This dollhouse family has, no doubt, fallen on hard times through the years. The latest scenarios seem to indicate that the family has taken a real beating from this economy. A word-for-word transcript (they don't know I'm eavesdropping on this Saturday afternoon):

"My girl is a student because she can't get a job."

"My girl is so poor, she has only two dresses."

"That is so sad."

After 10 minutes of beating the economic downturn storyline to death, conversation turned to this:

"Your girl wasn't downstairs when the car was leaving, so she has to walk to school." (Hard to get downstairs without steps, don't you think?)

"OK, this is kind of confusing. So my girl missed the car?"

"Yep, she's walking."

"Where is the school?"

"Two miles away."

The pink convertible Polly car flees from the residence at top speed.

"Hey, my girl can't run that fast! Make the car slow down!"

"Eight hours later ..."

"They're already going back home?"


"OK, now pretend the girls are already home."

"My girl has been out for, like, 10 hours."

"My girl is eating at Starbucks."


"You can eat at Starbucks, you know. Like, cakes."


"My girl fell asleep on her bed."

Lots of sighing here. Signs of frustration. I'm anticipating something is about to be thrown against the wall.

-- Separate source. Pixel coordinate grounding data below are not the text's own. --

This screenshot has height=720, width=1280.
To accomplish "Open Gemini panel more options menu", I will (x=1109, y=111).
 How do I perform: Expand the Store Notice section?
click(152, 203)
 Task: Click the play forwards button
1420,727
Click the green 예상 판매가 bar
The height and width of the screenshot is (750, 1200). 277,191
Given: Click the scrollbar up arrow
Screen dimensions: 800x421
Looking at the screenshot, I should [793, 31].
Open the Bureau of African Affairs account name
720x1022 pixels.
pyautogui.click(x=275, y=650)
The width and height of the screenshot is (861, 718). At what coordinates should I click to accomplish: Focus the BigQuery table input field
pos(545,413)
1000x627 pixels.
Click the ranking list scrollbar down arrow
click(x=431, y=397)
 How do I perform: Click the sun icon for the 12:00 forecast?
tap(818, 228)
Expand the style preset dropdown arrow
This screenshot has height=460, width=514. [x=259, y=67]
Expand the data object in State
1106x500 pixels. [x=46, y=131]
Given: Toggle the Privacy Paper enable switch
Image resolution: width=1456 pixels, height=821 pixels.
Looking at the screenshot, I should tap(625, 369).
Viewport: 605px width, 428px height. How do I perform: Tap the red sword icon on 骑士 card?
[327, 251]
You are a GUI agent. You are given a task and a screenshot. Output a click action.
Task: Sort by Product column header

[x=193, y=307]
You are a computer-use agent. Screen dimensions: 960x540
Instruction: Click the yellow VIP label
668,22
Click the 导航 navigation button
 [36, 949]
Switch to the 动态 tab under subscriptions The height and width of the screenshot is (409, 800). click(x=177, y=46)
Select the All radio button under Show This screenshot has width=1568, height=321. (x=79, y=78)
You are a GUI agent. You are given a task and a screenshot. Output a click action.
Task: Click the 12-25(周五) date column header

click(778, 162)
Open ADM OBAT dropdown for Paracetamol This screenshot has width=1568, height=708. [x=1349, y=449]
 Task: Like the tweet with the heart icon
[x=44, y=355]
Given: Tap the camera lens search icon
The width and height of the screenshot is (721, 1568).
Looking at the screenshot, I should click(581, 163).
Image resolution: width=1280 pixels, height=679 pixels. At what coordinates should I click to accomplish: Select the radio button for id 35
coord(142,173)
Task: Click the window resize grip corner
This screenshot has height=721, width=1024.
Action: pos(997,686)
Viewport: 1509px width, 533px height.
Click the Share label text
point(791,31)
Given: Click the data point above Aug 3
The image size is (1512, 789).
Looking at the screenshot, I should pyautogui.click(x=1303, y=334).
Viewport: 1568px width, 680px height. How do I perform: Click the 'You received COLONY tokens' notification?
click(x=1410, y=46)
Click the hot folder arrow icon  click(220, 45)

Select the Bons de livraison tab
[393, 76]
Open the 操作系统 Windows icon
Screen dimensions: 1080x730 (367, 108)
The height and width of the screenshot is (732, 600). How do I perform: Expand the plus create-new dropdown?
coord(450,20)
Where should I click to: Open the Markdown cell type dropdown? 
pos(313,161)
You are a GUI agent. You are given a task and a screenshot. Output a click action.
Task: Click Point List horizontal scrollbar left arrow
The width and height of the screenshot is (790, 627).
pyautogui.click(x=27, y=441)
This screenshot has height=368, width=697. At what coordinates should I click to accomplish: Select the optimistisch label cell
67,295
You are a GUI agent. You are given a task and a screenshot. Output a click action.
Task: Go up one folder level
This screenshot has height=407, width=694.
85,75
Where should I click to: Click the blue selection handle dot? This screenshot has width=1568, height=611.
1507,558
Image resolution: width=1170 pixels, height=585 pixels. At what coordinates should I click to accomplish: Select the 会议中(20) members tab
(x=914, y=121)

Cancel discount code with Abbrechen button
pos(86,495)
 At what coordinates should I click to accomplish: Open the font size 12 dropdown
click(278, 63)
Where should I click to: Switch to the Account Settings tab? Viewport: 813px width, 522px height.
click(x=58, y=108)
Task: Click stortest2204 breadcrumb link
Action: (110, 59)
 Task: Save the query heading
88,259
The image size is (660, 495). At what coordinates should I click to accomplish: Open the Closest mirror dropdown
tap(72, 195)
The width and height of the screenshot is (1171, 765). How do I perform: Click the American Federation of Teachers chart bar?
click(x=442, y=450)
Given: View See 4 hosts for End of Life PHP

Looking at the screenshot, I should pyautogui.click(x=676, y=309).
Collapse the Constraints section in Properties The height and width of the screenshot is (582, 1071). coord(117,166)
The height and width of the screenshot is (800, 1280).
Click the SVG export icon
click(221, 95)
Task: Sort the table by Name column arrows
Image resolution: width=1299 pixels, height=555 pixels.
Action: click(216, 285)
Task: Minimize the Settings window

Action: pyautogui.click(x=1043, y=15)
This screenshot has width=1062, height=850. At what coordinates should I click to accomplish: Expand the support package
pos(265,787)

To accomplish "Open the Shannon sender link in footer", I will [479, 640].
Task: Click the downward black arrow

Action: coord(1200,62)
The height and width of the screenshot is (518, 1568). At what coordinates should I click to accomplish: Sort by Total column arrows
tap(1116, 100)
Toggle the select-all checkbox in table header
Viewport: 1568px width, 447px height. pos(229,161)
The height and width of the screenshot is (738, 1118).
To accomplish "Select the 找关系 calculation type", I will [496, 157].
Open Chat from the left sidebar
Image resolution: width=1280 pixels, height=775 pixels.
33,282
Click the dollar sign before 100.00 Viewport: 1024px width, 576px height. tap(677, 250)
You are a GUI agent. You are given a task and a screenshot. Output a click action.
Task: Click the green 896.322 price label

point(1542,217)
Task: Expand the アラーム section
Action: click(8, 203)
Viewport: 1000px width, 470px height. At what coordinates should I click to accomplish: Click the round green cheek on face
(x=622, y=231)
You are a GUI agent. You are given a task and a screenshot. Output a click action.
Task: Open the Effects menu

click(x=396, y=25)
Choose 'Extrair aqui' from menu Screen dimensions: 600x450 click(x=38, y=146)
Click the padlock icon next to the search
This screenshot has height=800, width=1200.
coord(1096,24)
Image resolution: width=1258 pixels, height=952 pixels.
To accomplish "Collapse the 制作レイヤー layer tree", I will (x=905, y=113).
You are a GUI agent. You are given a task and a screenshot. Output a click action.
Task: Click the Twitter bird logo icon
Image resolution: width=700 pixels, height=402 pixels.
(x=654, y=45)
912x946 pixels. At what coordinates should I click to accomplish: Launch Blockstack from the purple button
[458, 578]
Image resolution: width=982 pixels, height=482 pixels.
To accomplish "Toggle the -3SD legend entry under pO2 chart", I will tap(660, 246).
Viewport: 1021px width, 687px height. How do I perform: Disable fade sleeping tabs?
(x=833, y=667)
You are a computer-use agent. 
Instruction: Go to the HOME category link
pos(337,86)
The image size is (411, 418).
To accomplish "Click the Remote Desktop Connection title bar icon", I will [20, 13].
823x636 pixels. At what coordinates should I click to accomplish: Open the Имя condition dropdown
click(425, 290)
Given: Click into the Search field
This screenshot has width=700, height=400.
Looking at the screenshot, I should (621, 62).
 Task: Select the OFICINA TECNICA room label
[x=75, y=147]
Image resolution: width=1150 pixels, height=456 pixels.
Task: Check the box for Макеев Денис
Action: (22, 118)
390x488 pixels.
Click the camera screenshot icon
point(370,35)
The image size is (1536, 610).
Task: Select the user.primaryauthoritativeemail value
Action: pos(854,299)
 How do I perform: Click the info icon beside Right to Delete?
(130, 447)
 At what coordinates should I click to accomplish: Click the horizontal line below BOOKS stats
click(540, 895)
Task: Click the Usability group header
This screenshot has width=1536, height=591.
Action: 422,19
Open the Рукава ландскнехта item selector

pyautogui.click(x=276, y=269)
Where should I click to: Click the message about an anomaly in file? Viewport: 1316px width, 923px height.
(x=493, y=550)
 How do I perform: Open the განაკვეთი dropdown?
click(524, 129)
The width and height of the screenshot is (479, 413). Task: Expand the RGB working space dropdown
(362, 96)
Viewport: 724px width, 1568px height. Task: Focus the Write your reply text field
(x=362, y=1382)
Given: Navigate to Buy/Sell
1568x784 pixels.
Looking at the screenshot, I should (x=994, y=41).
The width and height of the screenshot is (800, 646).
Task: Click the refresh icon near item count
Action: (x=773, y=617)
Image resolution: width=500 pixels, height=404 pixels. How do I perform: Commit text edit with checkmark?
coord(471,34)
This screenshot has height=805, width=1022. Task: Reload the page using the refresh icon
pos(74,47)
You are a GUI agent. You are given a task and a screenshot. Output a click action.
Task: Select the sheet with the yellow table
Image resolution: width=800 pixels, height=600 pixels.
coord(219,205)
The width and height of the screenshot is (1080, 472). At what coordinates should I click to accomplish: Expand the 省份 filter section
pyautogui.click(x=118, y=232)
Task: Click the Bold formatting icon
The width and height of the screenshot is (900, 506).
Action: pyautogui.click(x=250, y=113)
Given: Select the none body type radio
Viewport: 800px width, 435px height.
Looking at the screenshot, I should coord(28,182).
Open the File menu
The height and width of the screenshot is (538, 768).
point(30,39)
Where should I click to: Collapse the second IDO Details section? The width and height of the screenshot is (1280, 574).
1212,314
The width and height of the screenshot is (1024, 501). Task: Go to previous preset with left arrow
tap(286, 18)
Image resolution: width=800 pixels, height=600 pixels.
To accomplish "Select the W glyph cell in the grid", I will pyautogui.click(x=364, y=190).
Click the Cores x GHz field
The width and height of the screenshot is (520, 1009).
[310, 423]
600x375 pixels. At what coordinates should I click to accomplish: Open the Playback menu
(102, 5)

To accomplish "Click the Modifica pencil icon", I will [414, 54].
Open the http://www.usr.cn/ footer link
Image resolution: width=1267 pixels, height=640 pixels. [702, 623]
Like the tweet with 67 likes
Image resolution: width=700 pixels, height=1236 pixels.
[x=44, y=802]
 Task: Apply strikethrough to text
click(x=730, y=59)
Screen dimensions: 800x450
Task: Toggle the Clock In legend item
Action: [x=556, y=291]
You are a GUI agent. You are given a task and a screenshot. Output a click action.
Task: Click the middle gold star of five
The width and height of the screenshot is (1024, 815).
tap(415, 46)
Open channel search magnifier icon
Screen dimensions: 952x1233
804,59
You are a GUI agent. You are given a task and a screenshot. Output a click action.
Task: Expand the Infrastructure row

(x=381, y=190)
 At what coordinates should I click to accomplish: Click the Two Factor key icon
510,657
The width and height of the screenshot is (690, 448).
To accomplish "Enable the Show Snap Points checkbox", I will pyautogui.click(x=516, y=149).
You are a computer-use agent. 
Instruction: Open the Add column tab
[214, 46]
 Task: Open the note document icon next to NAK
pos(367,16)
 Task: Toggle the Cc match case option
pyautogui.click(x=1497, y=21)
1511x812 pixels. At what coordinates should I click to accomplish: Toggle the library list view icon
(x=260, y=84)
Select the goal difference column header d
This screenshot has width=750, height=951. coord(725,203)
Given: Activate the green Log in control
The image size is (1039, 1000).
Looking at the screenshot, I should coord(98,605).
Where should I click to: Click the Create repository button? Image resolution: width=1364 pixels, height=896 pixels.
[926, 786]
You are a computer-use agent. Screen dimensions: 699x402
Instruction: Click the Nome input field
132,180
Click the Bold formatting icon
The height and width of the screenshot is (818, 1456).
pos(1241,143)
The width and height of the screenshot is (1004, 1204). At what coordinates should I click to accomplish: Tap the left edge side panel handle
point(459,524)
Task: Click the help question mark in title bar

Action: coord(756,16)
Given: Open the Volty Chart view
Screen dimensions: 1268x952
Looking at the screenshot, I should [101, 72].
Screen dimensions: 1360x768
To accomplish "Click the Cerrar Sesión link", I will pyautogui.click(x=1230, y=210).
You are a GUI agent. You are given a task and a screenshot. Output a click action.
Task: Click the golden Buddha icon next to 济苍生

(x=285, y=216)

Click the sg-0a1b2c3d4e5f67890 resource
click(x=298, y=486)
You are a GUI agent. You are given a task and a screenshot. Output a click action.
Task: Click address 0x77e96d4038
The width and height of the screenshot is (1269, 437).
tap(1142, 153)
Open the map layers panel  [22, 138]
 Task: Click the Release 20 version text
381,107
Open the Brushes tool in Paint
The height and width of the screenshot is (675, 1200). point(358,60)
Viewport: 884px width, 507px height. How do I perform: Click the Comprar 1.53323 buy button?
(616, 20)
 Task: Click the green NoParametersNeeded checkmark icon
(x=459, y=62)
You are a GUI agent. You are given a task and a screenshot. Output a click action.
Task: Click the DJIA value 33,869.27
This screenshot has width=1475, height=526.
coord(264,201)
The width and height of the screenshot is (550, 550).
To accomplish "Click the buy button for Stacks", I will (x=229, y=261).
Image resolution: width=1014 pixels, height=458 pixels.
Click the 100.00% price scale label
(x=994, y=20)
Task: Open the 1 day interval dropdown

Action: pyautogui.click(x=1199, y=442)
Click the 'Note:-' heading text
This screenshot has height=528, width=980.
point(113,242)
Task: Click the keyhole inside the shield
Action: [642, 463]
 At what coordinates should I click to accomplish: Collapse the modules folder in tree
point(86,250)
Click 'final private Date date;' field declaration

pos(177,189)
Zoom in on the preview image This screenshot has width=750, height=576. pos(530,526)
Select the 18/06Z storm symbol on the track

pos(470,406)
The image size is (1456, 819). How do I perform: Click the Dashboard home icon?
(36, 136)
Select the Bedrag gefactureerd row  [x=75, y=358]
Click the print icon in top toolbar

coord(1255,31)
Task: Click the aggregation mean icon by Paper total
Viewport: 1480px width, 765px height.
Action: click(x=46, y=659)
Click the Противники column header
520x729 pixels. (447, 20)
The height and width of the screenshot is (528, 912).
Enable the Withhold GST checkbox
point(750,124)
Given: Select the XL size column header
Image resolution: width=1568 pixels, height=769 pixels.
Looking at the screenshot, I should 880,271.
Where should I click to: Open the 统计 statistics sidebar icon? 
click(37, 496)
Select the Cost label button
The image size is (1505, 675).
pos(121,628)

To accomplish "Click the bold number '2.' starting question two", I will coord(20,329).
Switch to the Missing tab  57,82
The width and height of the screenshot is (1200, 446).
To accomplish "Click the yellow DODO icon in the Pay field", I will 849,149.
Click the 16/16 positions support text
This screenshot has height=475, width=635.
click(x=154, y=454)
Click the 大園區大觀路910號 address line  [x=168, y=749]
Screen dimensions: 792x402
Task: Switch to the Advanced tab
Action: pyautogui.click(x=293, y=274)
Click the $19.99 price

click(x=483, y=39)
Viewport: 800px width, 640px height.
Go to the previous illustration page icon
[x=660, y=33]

"You need to make the days more exciting. Make it ... summer. Let's take advantage of summer."

"Can I borrow one of the extra dresses? Maybe an extra outfit?"

"WAIT! That wasn't even a real day! That day was so boring! We need some actual action from summer days! Seriously."

"You want more action?"

"But not too much."

"I'm jumping off the roof! I'm jumping off the roof! Concussion! Concussion!"

. . . And this is why the dollhouse is under my desk and not upstairs in a bedroom.